##### Supplied records #####
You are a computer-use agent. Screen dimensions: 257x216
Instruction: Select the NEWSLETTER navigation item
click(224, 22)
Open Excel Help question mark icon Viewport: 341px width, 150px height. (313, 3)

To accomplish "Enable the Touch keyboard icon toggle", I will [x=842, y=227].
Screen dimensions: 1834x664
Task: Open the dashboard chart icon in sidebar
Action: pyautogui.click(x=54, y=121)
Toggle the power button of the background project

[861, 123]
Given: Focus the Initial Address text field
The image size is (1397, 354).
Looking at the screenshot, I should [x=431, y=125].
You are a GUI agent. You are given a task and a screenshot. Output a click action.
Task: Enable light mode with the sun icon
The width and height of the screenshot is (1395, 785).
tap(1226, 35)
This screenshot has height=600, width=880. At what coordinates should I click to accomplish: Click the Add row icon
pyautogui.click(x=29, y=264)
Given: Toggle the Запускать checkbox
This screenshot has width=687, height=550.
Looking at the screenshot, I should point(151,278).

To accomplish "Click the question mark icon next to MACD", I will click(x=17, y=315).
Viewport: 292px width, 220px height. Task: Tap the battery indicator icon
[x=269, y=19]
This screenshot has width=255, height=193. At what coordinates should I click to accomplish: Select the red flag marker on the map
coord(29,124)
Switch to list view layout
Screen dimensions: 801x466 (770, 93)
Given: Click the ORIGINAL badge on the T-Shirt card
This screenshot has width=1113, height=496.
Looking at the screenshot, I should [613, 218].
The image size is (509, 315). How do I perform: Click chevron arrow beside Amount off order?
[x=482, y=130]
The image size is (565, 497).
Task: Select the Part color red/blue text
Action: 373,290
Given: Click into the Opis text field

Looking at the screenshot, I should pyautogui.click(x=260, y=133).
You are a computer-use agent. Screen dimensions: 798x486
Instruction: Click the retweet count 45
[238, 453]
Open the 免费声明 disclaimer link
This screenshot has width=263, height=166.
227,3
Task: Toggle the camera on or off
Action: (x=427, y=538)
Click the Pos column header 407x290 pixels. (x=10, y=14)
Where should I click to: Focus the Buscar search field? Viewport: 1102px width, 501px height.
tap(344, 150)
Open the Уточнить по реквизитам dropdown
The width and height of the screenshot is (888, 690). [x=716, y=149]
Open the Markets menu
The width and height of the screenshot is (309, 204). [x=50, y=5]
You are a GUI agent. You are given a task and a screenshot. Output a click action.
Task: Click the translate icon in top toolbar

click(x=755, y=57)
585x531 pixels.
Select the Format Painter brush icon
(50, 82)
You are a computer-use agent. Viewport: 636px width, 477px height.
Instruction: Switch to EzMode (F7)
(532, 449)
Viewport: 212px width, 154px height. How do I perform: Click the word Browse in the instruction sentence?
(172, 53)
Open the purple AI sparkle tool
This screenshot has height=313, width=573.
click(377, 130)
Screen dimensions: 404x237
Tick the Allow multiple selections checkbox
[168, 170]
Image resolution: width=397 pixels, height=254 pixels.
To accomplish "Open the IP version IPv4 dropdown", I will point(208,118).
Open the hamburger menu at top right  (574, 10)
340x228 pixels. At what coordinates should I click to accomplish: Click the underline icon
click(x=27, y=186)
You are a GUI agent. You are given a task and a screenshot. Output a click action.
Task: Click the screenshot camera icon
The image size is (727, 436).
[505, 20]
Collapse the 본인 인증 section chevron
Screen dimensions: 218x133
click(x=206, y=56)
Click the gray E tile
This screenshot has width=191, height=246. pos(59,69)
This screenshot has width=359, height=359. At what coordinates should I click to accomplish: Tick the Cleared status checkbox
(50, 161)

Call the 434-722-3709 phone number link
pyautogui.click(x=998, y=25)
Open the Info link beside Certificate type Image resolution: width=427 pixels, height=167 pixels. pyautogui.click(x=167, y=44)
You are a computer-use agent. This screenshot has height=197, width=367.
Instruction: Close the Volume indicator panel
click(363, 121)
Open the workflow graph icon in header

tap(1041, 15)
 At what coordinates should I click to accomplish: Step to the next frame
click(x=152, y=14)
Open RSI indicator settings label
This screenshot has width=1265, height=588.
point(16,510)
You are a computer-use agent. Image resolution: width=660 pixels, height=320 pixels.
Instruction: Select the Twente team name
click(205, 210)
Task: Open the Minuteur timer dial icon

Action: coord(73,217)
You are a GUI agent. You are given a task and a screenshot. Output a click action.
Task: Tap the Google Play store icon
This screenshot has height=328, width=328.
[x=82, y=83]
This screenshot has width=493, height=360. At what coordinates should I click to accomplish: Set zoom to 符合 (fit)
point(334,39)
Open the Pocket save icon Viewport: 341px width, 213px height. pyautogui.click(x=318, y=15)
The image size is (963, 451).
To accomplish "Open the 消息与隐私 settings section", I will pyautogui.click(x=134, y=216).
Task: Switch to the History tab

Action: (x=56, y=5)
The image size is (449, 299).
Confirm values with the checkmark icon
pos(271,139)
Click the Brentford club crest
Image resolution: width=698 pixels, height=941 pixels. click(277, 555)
#####
> [What you need to do] An exact copy of all the records is the only acceptable answer.

> [Task output]
You are a computer-use agent. Screen dimensions: 257x216
Instruction: Select the NEWSLETTER navigation item
click(224, 22)
Open Excel Help question mark icon Viewport: 341px width, 150px height. (313, 3)

To accomplish "Enable the Touch keyboard icon toggle", I will [x=842, y=227].
Screen dimensions: 1834x664
Task: Open the dashboard chart icon in sidebar
Action: pyautogui.click(x=54, y=121)
Toggle the power button of the background project

[861, 123]
Given: Focus the Initial Address text field
The image size is (1397, 354).
Looking at the screenshot, I should [x=431, y=125].
You are a GUI agent. You are given a task and a screenshot. Output a click action.
Task: Enable light mode with the sun icon
The width and height of the screenshot is (1395, 785).
tap(1226, 35)
This screenshot has height=600, width=880. At what coordinates should I click to accomplish: Click the Add row icon
pyautogui.click(x=29, y=264)
Given: Toggle the Запускать checkbox
This screenshot has width=687, height=550.
Looking at the screenshot, I should point(151,278).

To accomplish "Click the question mark icon next to MACD", I will click(x=17, y=315).
Viewport: 292px width, 220px height. Task: Tap the battery indicator icon
[x=269, y=19]
This screenshot has width=255, height=193. At what coordinates should I click to accomplish: Select the red flag marker on the map
coord(29,124)
Switch to list view layout
Screen dimensions: 801x466 (770, 93)
Given: Click the ORIGINAL badge on the T-Shirt card
This screenshot has width=1113, height=496.
Looking at the screenshot, I should [613, 218].
The image size is (509, 315). How do I perform: Click chevron arrow beside Amount off order?
[x=482, y=130]
The image size is (565, 497).
Task: Select the Part color red/blue text
Action: 373,290
Given: Click into the Opis text field

Looking at the screenshot, I should pyautogui.click(x=260, y=133).
You are a computer-use agent. Screen dimensions: 798x486
Instruction: Click the retweet count 45
[238, 453]
Open the 免费声明 disclaimer link
This screenshot has width=263, height=166.
227,3
Task: Toggle the camera on or off
Action: (x=427, y=538)
Click the Pos column header 407x290 pixels. (x=10, y=14)
Where should I click to: Focus the Buscar search field? Viewport: 1102px width, 501px height.
tap(344, 150)
Open the Уточнить по реквизитам dropdown
The width and height of the screenshot is (888, 690). [x=716, y=149]
Open the Markets menu
The width and height of the screenshot is (309, 204). [x=50, y=5]
You are a GUI agent. You are given a task and a screenshot. Output a click action.
Task: Click the translate icon in top toolbar

click(x=755, y=57)
585x531 pixels.
Select the Format Painter brush icon
(50, 82)
You are a computer-use agent. Viewport: 636px width, 477px height.
Instruction: Switch to EzMode (F7)
(532, 449)
Viewport: 212px width, 154px height. How do I perform: Click the word Browse in the instruction sentence?
(172, 53)
Open the purple AI sparkle tool
This screenshot has height=313, width=573.
click(377, 130)
Screen dimensions: 404x237
Tick the Allow multiple selections checkbox
[168, 170]
Image resolution: width=397 pixels, height=254 pixels.
To accomplish "Open the IP version IPv4 dropdown", I will point(208,118).
Open the hamburger menu at top right  (574, 10)
340x228 pixels. At what coordinates should I click to accomplish: Click the underline icon
click(x=27, y=186)
You are a GUI agent. You are given a task and a screenshot. Output a click action.
Task: Click the screenshot camera icon
The image size is (727, 436).
[505, 20]
Collapse the 본인 인증 section chevron
Screen dimensions: 218x133
click(x=206, y=56)
Click the gray E tile
This screenshot has width=191, height=246. pos(59,69)
This screenshot has width=359, height=359. At what coordinates should I click to accomplish: Tick the Cleared status checkbox
(50, 161)

Call the 434-722-3709 phone number link
pyautogui.click(x=998, y=25)
Open the Info link beside Certificate type Image resolution: width=427 pixels, height=167 pixels. pyautogui.click(x=167, y=44)
You are a computer-use agent. This screenshot has height=197, width=367.
Instruction: Close the Volume indicator panel
click(363, 121)
Open the workflow graph icon in header

tap(1041, 15)
 At what coordinates should I click to accomplish: Step to the next frame
click(x=152, y=14)
Open RSI indicator settings label
This screenshot has width=1265, height=588.
point(16,510)
You are a computer-use agent. Image resolution: width=660 pixels, height=320 pixels.
Instruction: Select the Twente team name
click(205, 210)
Task: Open the Minuteur timer dial icon

Action: coord(73,217)
You are a GUI agent. You are given a task and a screenshot. Output a click action.
Task: Tap the Google Play store icon
This screenshot has height=328, width=328.
[x=82, y=83]
This screenshot has width=493, height=360. At what coordinates should I click to accomplish: Set zoom to 符合 (fit)
point(334,39)
Open the Pocket save icon Viewport: 341px width, 213px height. pyautogui.click(x=318, y=15)
The image size is (963, 451).
To accomplish "Open the 消息与隐私 settings section", I will pyautogui.click(x=134, y=216).
Task: Switch to the History tab

Action: (x=56, y=5)
The image size is (449, 299).
Confirm values with the checkmark icon
pos(271,139)
Click the Brentford club crest
Image resolution: width=698 pixels, height=941 pixels. click(277, 555)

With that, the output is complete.